Poop pictures. Cyber mommy cat fights. Detailed accounts of changing a baby’s diaper on a table at Burger King.
Sometimes, Facebook news feeds are not for the faint of heart.
These kinds of parental social media “overshares” pushed Blair Koenig to write a blog, which turned into her new book, “STFU, Parents: The Jaw-Dropping, Self-Indulgent, and Occasionally Rage-Inducing World of Parent Overshare.” The “STFU” acronym in the title is cyberspeak for, well “shut up” said in the rudest possible terms, though Koenig, an Atlanta native and University of Georgia graduate who now lives in New York, insists the title is tongue-in-cheek.
“I think of myself as a good Southern girl,” said Koenig. “I try to be snarky without being totally mean-spirited.” To write the book, Koenig borrowed heavily from her “STFU, Parents” blog, which she started in 2009 after noticing her own Facebook news feed becoming cluttered with even the most mundane photos and stories about her friends’ children.

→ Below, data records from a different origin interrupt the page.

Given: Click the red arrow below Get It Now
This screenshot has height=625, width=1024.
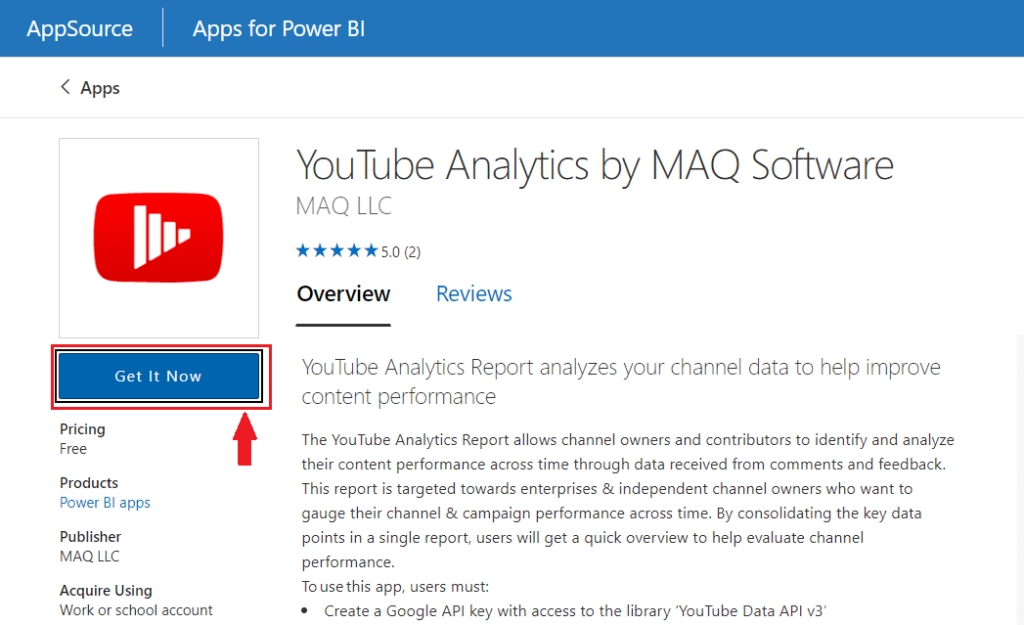Looking at the screenshot, I should 245,438.
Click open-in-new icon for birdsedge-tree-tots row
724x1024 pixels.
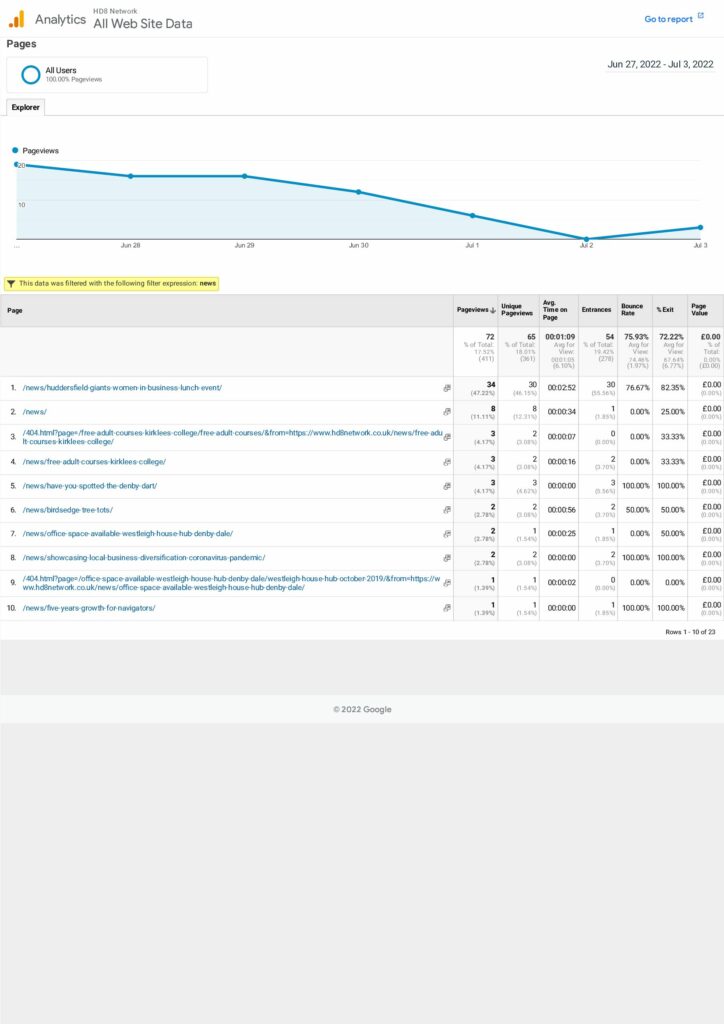(x=447, y=510)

The blog, which now attracts more than 1.5 million readers a month, asks readers to submit the most egregious overshares they see on Facebook, which Koenig separates into categories, including “Woe is Mom” (mothers who complain about being mothers), “Mommyjacking (mothers who use friends’ unrelated status updates to share news about their children) and, in Koenig’s opinion, the most noxious of the group — Sanctimommies (sanctimonious mothers). One submission has a father — yes, there are Sanctidaddies, too — saying “Only when you are a parent do you realize how life is worth more with a child.” It’s comments like this that especially roil Koenig, who isn’t a parent herself. She’s gotten some flak for not having kids from parents who think she shouldn’t be writing on a topic she doesn’t have first-hand knowledge of.
“Holy cow … she has NO KIDS, what makes her the expert of what to say or share?!” one commenter wrote on a recent article about Koenig, who points out that she doesn’t offer parenting advice or purport to know what it’s like to be a parent.
“Nobody should have to be something to have an opinion about something,” she said. “You don’t have to be a film person to have an opinion about a movie. I’m really not talking about parenting. I really am giving suggestions, using examples on what I consider to be bad form on social media, and that’s it.”
She said that for every negative comment she receives, she gets twice as many positive ones, many from parents who thank her for shining a spotlight on a growing Internet trend.
“I AM a mother of two, and I hate parents that do this,” one mother wrote. “I friended you on Facebook because I wanted to keep up with YOU. Not your kids.”
So if the threat of oversharing on social media can create such divisiveness online and even within the parenting community, why do some parents post pictures of their children on the toilet or hijack other peoples’ status updates to talk about their kids?
Marian Meyers, an associate professor at the Georgia State University College of Communications whose research focuses on women and the media, said women are given conflicting messages about what it means to be a good parent.
“On one hand, women are told that they need to be perfect mothers and that they don’t live up to the ideal of a perfect mom if they don’t share everything,” Meyers said.
“If they post too much, they’re told they’re oversharing and they’re criticized for it. It’s a double-edged sword.” Koenig acknowledges there’s a larger conversation about oversharing on social media — and not just of the parental variety — to be had. She sees the problem getting worse before it gets better, if it ever does.
“I really do think we’re creating more narcissistic generations,” she said. “I think we have the tools, and like monkeys, we’re still figuring out the best way to make it work for us. The way it works for a lot of people is that it gets them attention.” But for now, Koenig doesn’t have time to dwell on the larger issues. She has a book to promote — and a folder of poop pictures to go through.